Muitos livros tem como autor somente um branco, falando sobre vivências indígenas e lucrando com isso.
Andando pelos territórios, como você tem percebido o impacto do trabalho da Saberes da Mata?
Nas aldeias os professores comentam que querem produzir um livro, mas ninguém vai às aldeias para conversar. A ideia de publicar sempre passa pela ideia de ir para São Paulo, mas não é assim. Muitos livros não dialogam com a cosmovisão dos povos indígenas e apresentam só a opção de um livro branco, sem considerar as diversas características culturais.
Reforço que estamos em um momento de retomada, pois até então todo mundo dizia que povos indígenas tinham só oralidade, mas não, tudo é linguagem: signos, grafismos, pintura corporal. O mundo branco entende que literatura são apenas letras.
Precisamos regenerar a história e trazer uma nova forma de entender os padrões linguísticos, porque ignorar os conhecimentos dos povos indígenas também é uma forma de depreciação da nossa cultura. Pensam que a arte é apenas europeia, que língua apenas é inglês, desconsiderando, por exemplo, as 305 etnias que falam 179 idiomas, mas não são valorizadas como uma policonstrução trans-humana, pois o idioma eleito como mais importante é a língua do colonizador.
O que pesa mais: a falta de financiamento para publicar ou a visão estereotipada acerca dos povos tradicionais? E qual o papel do leitor não indígena nessa luta?
Recentemente fiz essa mesma pergunta. Subi em um palco e comecei a falar um pouco sobre o que é o movimento indígena. No final da fala, fiquei pensando: “O que será que eles vão fazer com isso?”. Então devolvi a pergunta para quem estava ali: “Quero saber qual o papel de vocês nesse processo. Como vocês observam tudo isso que estou dizendo? Os povos indígenas já conhecem os temas que abordo. Mas e a população de modo geral? Isso fica no ar: como é que a gente vai construir uma conversa sobre isso?”
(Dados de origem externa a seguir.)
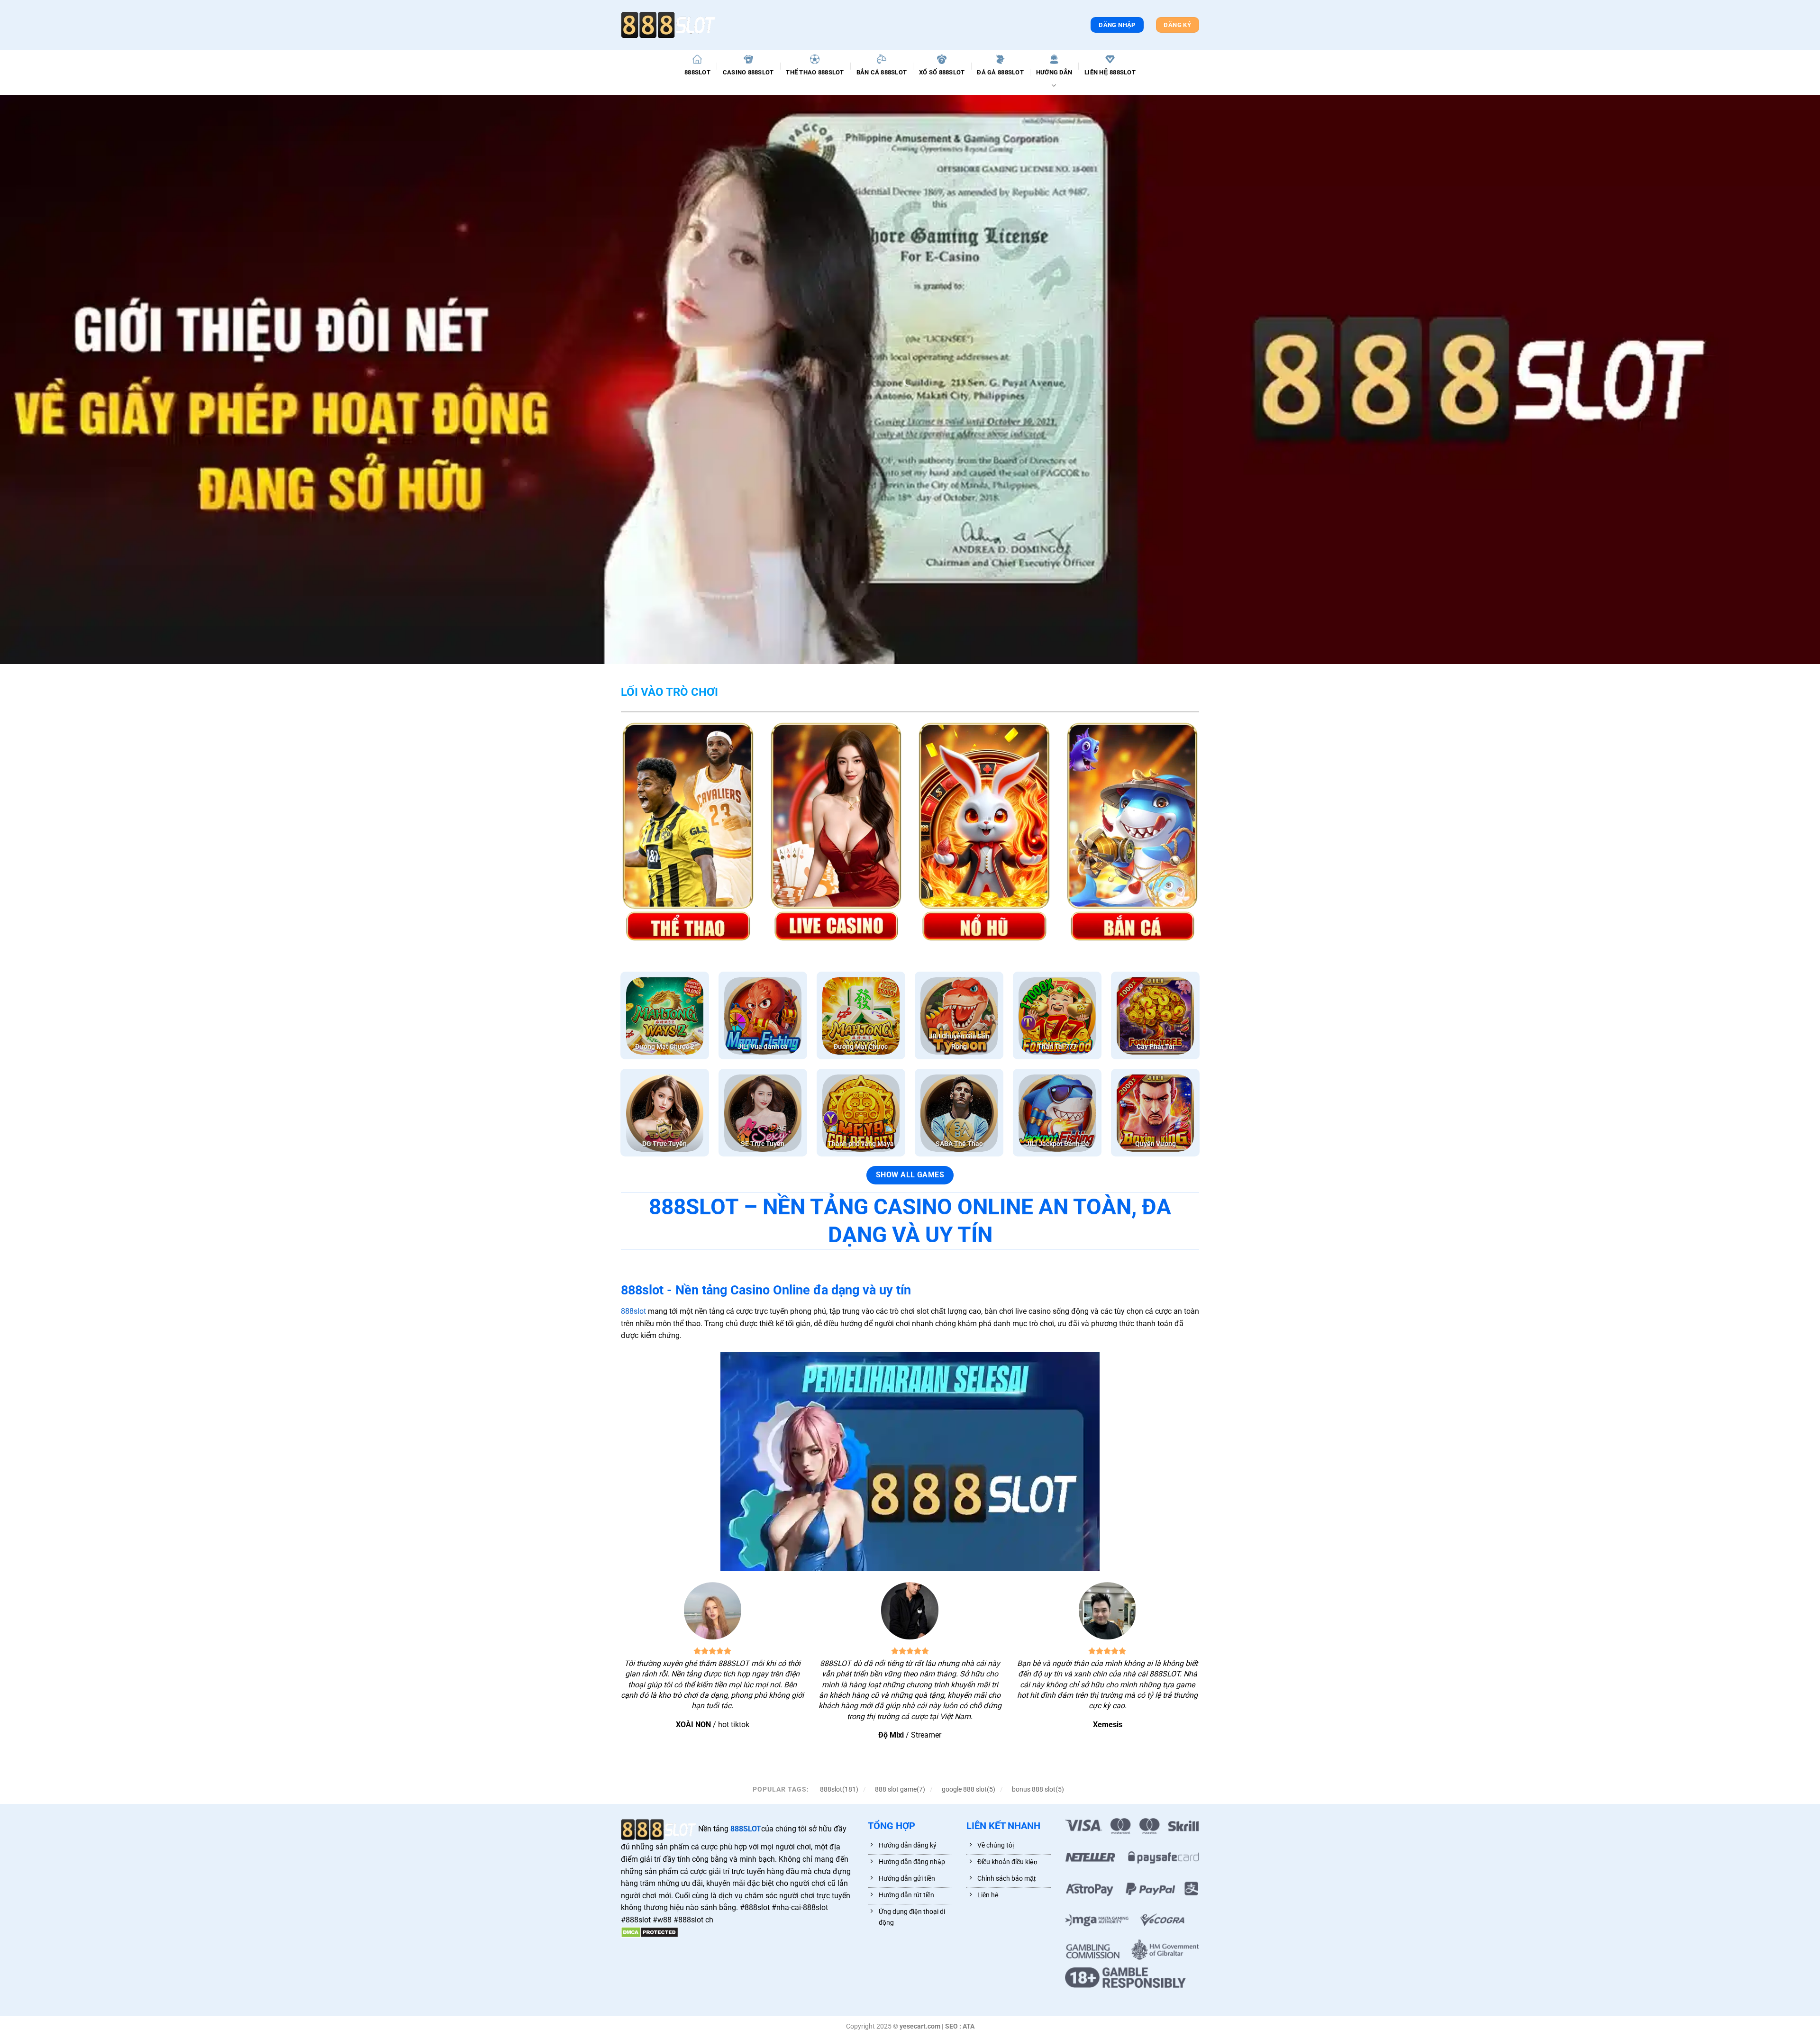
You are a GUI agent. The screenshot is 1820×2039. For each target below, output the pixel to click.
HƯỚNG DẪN (1054, 72)
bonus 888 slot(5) (1038, 1789)
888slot (633, 1311)
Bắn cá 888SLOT (881, 72)
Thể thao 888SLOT (815, 72)
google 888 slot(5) (968, 1789)
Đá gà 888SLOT (1000, 72)
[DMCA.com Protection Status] (649, 1932)
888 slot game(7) (900, 1789)
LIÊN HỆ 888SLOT (1110, 72)
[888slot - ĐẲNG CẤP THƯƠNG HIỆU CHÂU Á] (668, 24)
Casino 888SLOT (748, 72)
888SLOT (697, 72)
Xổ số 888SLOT (942, 72)
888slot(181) (839, 1789)
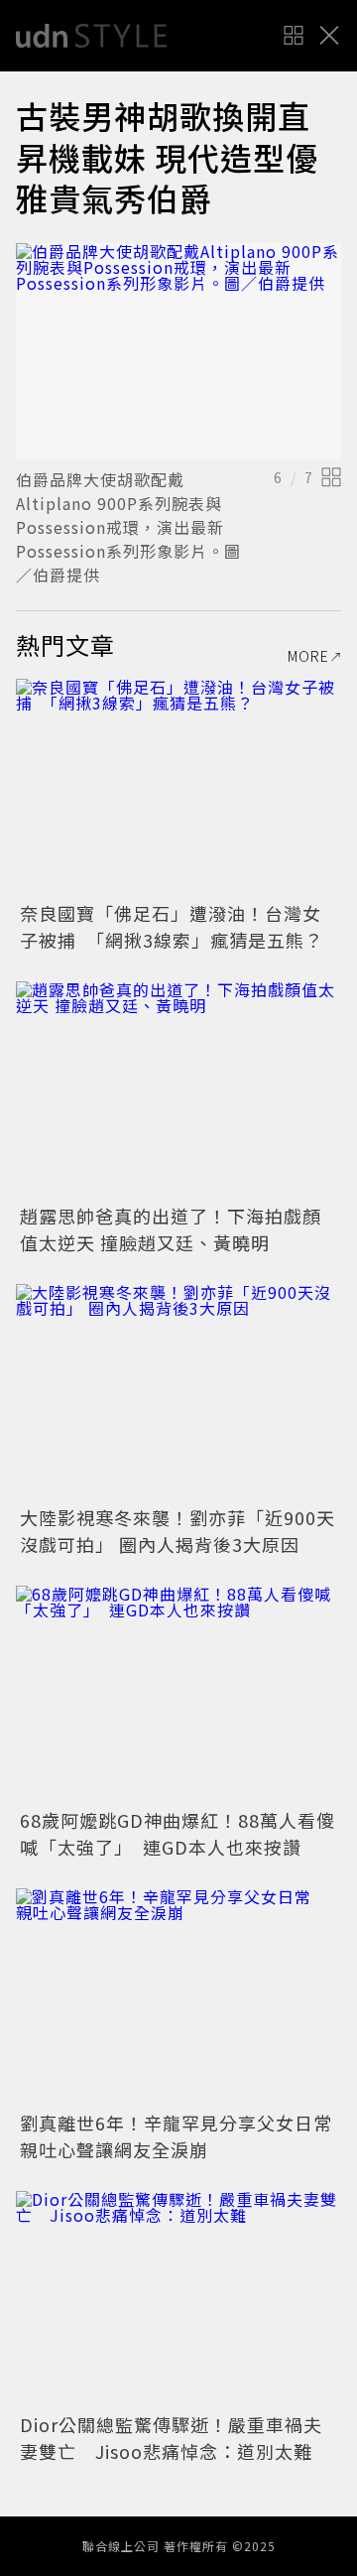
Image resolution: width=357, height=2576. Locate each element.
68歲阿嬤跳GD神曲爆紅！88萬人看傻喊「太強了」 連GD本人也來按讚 (177, 1833)
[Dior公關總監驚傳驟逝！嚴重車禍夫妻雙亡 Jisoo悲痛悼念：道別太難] (178, 2299)
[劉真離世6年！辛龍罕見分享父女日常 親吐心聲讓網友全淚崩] (178, 1997)
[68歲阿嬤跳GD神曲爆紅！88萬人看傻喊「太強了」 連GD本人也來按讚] (178, 1694)
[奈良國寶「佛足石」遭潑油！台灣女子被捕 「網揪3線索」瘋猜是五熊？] (178, 787)
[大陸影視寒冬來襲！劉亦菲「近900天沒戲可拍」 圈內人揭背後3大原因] (178, 1392)
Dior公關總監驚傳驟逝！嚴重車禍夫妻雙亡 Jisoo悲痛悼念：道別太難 (171, 2437)
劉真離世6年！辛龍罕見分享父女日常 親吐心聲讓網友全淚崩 (185, 2136)
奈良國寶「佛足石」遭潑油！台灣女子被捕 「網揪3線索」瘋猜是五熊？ (171, 926)
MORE (308, 656)
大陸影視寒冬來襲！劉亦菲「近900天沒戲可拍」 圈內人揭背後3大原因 (177, 1530)
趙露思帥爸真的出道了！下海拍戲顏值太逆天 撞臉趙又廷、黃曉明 (170, 1229)
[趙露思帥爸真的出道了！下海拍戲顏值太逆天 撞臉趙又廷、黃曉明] (178, 1090)
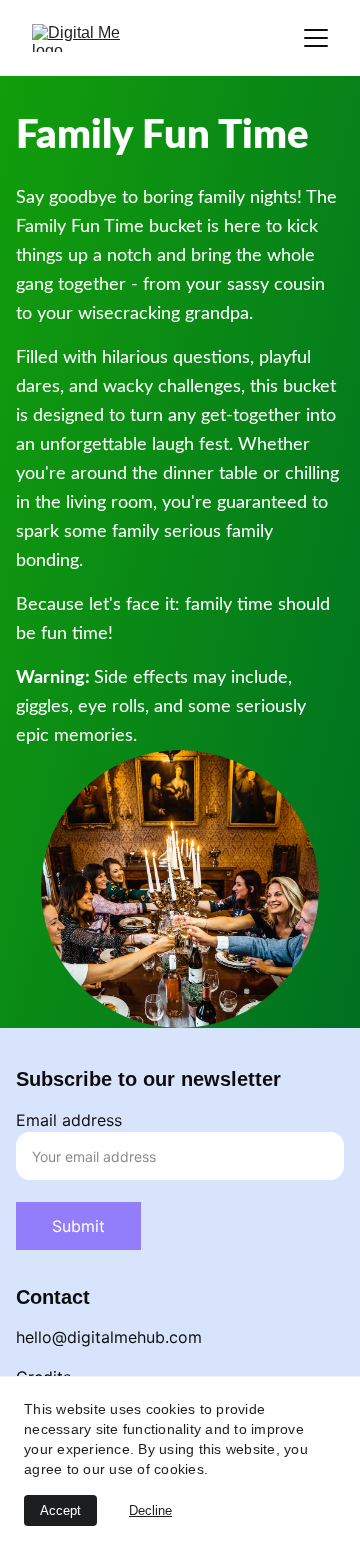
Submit (78, 1226)
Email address (69, 1120)
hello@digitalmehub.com (109, 1337)
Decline (150, 1510)
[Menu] (316, 38)
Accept (60, 1510)
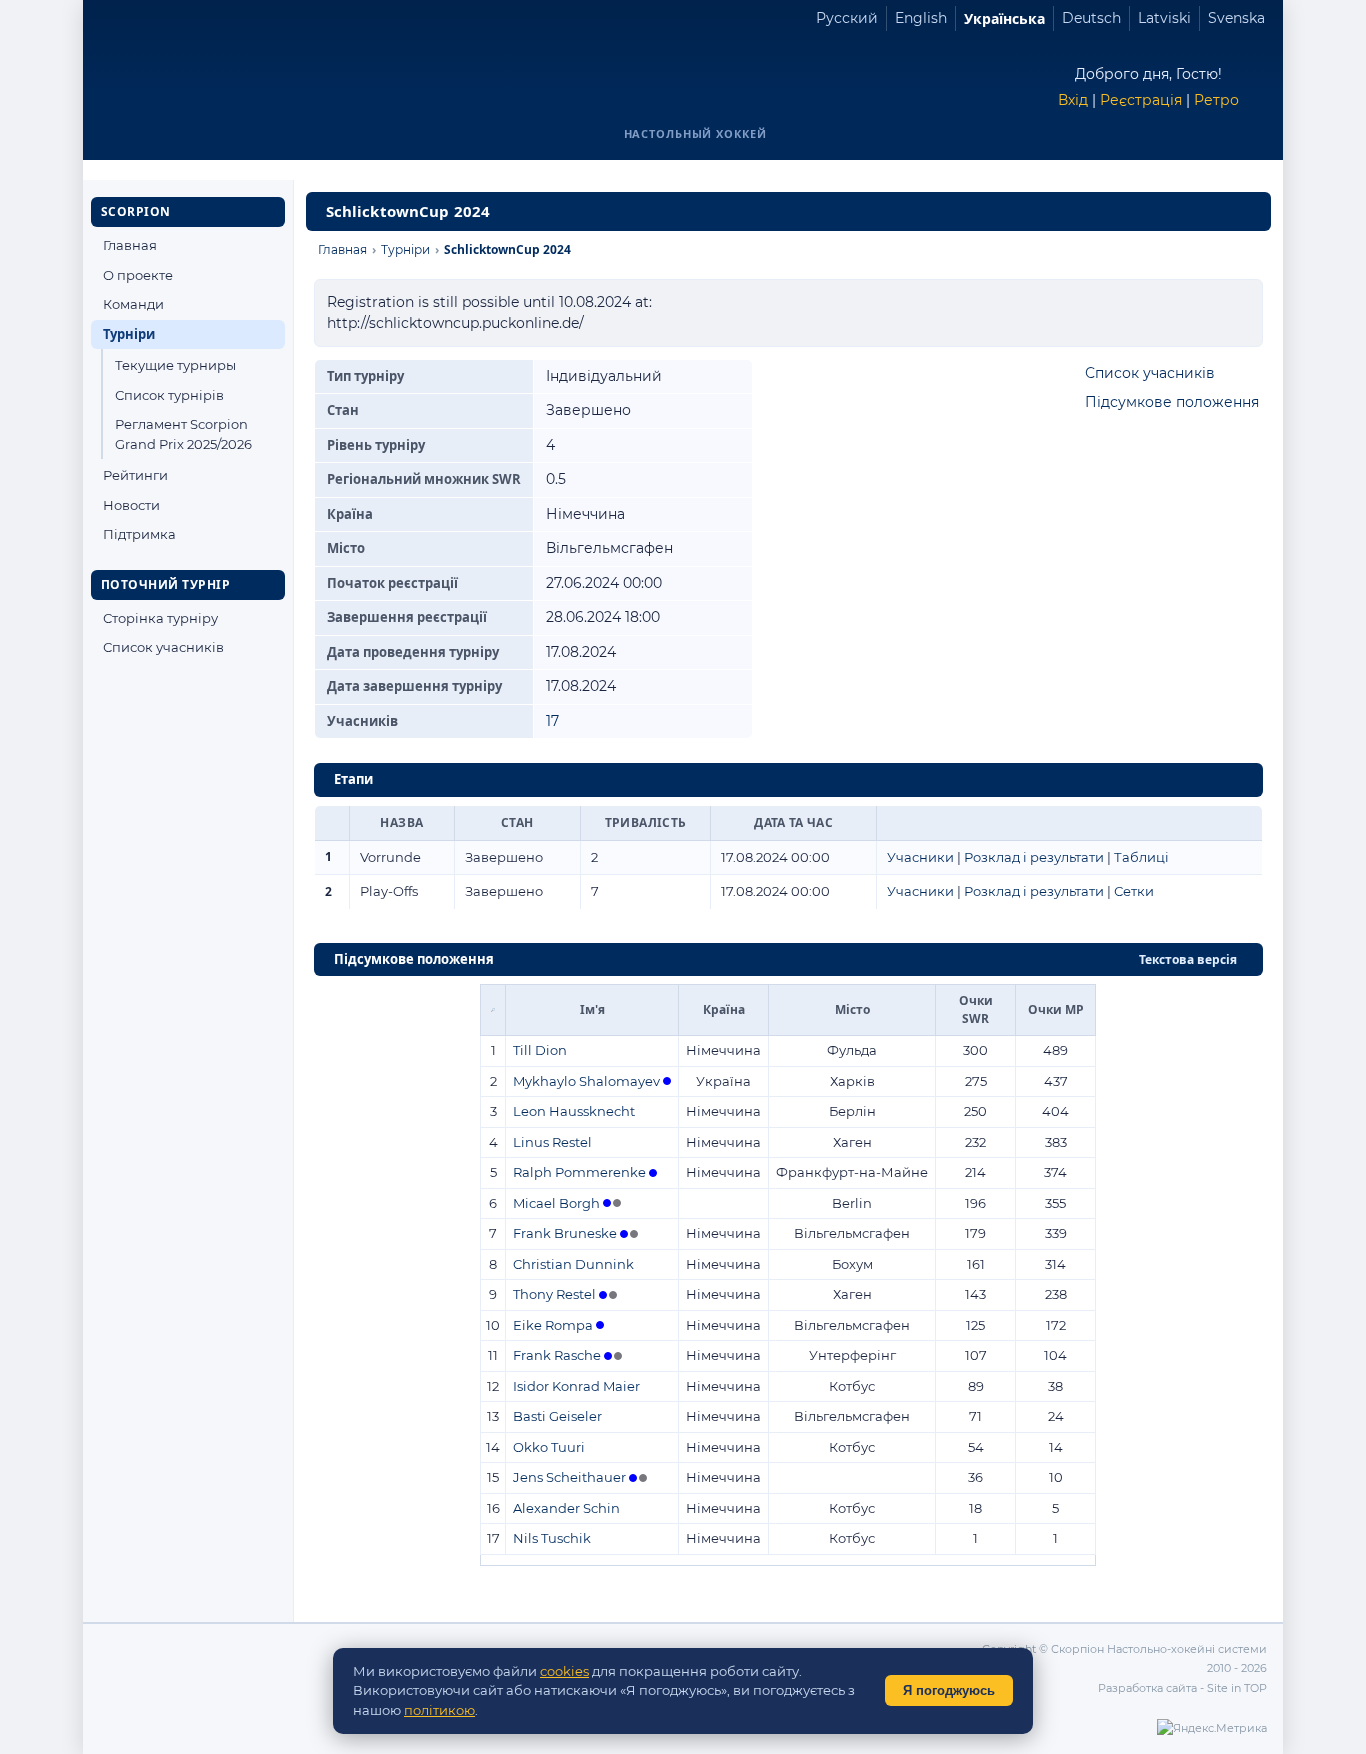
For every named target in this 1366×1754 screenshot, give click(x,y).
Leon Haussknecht (574, 1111)
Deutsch (1091, 18)
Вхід (1073, 100)
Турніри (129, 334)
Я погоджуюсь (949, 1690)
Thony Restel (554, 1294)
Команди (133, 304)
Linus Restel (552, 1142)
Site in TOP (1237, 1688)
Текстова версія (1188, 959)
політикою (439, 1710)
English (921, 18)
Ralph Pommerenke (579, 1172)
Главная (130, 245)
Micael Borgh (556, 1203)
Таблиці (1141, 857)
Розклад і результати (1034, 857)
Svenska (1236, 18)
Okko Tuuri (549, 1447)
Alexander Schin (566, 1508)
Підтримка (139, 534)
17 (552, 721)
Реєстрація (1141, 100)
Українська (1004, 18)
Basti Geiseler (557, 1416)
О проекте (138, 275)
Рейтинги (135, 475)
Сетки (1134, 891)
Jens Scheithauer (569, 1477)
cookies (564, 1671)
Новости (131, 505)
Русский (847, 18)
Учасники (920, 857)
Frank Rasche (557, 1355)
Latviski (1164, 18)
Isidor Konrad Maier (576, 1386)
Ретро (1216, 100)
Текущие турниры (175, 365)
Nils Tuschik (552, 1538)
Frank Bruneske (565, 1233)
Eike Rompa (553, 1325)
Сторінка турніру (160, 618)
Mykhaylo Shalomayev (586, 1081)
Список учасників (163, 647)
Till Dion (540, 1050)
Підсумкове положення (1172, 402)
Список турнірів (169, 395)
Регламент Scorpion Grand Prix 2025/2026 (183, 434)
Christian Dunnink (573, 1264)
Uma pessoa me respondeu que estamos diante de um impasse. Um encontro entre algo muito novo — a literatura indígena — e algo muito antigo — o academicismo. Então digo que o papel é criar um caminho para seguir daqui em diante, a partir de alguns questionamentos: A cultura indígena existe só pela oralidade ou existem outras formas de comunicação que ainda não foram reconhecidas? Quem modifica isso? Somos nós, os povos indígenas, ou são os pesquisadores e acadêmicos não indígenas? Quando a gente finalmente se encontrar nesse ponto de entendimento mútuo, como vamos chamar isso? Que pedagogia é essa? Que argumento novo será esse?
Digo que, na minha visão, estamos vivendo uma crise de paradigma de modelo educacional. Tem pedagogia do encontro, da presença, da escuta, mas e essa, de agora, não há nome. E para que esse encontro aconteça de verdade, precisamos nos reconhecer como sujeitos, vocês – não indígenas, reconhecendo os indígenas como comunicadores, e nós, voltando a confiar em vocês depois de tudo o que nos foi feito historicamente.
O que você espera para o futuro da literatura, da população indígena no Brasil e como se blinda, considerando os ataques em massa à diversidade, aos direitos indígenas, aos direitos humanos e à democracia?
Pensando numa literatura onde possam falar por si mesmas, com autonomia. Fora das aldeias, fico pensando como eu, uma única mulher, posso criar redes, plataformas de comunicação.
Quando o mundo, o conhecimento, a comunicação e os saberes seguem essa lógica do lucro, é porque a engrenagem ainda é a do mercantilismo.
Esse é o desafio: não cair no mercantilismo, não produzir apenas por dinheiro. Minha ideia é manter a reciprocidade com as aldeias. Quando publico um livro, por exemplo, levo a obra para dentro das comunidades e tentamos criar algo juntos, para que também participem, falem, contem suas histórias e escrevam essas histórias.